WHAT YOU SHOULD DO>
Extend the passage below on urgent policy priorities for resilience, carrying it on from its final sentence.

PASSAGE FOR REVIEW>
***

Second, we need to pinpoint the key policy areas where urgent actions are needed to help address vulnerabilities and avoid tipping points. Two critical priorities are: a) tackling climate change and b) addressing inequalities:

  • Climate change and biodiversity loss are the greatest threat to resilience of our time and our single most important intergenerational responsibility. Even a crisis such as COVID-19 is partly related to the nexus between loss of natural habitat, reduction in biodiversity and zoonotic diseases. The UK has put climate and biodiversity front and centre of this G7, harnessing their Presidency to build momentum and ambition on the transition to net zero ahead of COP26, and a new global biodiversity framework ahead of COP15 in China. To achieve this, we need to put a price on all sources of carbon emissions, eliminate environmentally harmful subsidies and reverse biodiversity loss. OECD analysis has found that hundreds of billions of dollars in post-COVID stimulus packages are earmarked for green recovery measures However, even more money is currently flowing towards activities that go against environmental improvements, such as emissions-intensive infrastructure. This is not sustainable; and it is not resilient.

***

STORED DATA>
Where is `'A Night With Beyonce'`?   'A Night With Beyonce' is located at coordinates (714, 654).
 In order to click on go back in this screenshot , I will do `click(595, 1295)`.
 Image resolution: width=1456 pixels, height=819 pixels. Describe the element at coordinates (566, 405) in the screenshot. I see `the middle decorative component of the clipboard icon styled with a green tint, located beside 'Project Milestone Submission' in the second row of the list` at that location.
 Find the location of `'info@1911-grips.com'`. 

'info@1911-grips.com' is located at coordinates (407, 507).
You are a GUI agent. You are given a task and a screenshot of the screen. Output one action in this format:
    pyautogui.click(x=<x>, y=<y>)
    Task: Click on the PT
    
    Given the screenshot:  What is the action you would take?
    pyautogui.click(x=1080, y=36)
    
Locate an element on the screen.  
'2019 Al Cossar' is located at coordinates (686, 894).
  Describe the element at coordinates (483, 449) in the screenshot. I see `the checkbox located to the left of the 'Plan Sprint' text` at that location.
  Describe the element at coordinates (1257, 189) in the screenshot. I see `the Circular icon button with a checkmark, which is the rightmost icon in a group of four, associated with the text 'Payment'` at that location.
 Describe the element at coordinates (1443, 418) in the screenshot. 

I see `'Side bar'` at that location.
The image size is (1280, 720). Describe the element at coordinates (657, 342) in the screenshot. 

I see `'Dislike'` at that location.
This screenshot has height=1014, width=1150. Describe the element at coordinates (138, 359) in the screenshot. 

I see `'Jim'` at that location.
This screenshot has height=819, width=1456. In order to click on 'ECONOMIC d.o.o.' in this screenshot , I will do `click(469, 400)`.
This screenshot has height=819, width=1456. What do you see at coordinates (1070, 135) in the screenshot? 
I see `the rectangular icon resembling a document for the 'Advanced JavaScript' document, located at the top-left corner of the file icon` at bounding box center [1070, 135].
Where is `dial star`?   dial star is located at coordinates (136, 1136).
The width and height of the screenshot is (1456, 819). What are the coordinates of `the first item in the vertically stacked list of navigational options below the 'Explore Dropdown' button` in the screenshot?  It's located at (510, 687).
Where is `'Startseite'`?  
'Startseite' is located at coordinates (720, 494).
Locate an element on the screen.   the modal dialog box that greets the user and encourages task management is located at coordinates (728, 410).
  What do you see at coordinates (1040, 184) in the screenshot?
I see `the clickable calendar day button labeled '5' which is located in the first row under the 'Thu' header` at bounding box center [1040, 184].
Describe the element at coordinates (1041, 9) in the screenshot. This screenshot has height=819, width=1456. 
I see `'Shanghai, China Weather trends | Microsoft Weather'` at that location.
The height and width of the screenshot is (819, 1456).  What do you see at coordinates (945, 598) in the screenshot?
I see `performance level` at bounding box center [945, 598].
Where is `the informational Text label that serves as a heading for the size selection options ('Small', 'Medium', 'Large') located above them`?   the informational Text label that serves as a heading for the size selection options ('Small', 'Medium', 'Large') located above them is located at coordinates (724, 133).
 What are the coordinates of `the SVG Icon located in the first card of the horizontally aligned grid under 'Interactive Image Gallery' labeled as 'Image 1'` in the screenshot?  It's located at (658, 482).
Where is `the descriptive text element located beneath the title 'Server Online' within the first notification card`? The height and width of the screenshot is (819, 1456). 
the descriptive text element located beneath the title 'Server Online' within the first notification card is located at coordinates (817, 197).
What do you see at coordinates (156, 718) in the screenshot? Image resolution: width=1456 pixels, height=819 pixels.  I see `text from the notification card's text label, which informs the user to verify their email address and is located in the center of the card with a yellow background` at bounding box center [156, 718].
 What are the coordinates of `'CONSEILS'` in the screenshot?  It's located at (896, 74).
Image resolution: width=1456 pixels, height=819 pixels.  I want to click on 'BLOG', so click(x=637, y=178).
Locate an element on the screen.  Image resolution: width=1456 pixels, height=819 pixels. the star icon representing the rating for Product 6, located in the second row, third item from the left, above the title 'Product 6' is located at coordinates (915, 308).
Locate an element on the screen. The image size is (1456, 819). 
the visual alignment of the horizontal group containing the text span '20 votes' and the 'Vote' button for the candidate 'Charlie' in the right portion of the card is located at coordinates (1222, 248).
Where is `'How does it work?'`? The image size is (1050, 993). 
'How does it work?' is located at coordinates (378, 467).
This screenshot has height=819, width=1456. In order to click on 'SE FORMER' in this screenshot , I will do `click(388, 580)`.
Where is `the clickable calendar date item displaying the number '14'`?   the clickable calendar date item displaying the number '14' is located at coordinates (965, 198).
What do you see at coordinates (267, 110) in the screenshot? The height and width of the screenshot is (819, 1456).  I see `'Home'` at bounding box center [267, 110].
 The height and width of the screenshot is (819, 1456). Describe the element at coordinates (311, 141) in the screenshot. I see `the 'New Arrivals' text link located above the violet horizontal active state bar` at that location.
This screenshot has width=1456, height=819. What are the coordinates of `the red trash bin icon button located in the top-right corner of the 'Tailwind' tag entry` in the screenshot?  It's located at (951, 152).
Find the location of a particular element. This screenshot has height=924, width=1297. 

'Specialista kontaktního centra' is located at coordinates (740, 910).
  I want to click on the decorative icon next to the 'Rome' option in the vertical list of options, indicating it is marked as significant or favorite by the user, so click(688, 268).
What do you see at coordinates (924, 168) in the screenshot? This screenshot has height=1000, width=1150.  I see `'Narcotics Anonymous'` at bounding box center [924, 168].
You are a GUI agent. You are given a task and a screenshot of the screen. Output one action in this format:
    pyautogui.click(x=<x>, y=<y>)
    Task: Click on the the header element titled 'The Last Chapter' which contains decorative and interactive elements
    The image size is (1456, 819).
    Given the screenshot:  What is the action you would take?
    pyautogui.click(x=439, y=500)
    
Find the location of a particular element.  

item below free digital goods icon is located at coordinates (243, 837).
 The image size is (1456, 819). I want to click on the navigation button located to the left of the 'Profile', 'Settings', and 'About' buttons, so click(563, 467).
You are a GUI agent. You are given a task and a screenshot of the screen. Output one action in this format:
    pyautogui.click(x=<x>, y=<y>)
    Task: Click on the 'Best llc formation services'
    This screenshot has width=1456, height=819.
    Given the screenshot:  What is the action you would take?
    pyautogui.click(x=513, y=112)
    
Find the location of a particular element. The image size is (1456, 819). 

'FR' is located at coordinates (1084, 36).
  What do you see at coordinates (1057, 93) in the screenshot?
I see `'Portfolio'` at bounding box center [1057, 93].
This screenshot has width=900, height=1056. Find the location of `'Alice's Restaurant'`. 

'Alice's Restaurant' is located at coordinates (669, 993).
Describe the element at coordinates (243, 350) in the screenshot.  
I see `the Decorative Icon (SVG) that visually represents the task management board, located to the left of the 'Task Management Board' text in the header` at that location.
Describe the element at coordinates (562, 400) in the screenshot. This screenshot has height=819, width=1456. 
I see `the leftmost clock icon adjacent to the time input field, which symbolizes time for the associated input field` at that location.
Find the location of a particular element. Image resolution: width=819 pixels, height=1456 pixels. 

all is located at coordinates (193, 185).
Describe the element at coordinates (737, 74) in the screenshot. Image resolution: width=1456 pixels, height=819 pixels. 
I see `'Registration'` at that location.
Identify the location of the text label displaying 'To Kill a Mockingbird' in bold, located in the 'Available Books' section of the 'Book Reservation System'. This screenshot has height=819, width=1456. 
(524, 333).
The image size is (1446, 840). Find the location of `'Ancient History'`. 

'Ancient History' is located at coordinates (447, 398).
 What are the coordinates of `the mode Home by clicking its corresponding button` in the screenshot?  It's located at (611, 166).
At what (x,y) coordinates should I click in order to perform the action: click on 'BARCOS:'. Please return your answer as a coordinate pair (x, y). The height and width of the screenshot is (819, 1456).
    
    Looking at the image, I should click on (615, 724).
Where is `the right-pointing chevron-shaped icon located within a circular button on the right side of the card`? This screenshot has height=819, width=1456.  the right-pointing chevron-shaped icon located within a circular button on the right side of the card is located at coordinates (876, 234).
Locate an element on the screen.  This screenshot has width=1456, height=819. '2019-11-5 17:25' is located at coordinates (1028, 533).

***

RESPONSE>
  • When it comes to inequalities, we need to repair the social fabric and build back trust in the global economic system and its institutions. The COVID-19 crisis has disproportionately affected those at the lower end of the income distribution and the most vulnerable. Rising inequalities combined with a perceived lack of responsiveness, effectiveness and transparency in handling the crisis, and the rapid spread of disinformation online, are a grave threat to public trust, already dented by the global financial crisis. In OECD countries, trust levels remain quite low - around 45%, with the pandemic risking to erode this further. Resilience building must have a strong social dimension and government responsiveness in order to avoid the further build-up of risks and ensure public adherence to policy measures.

Third, strengthening multilateral co-operation is critical to address systemic challenges and improve the resilience of our economies. Global integration has brought great benefits but has also created systemic weaknesses, characterised by nested, interdependent systems, which increase the risk of failures cascading from one part of the global economy to another, as seen during the GFC and the COVID-19 crisis.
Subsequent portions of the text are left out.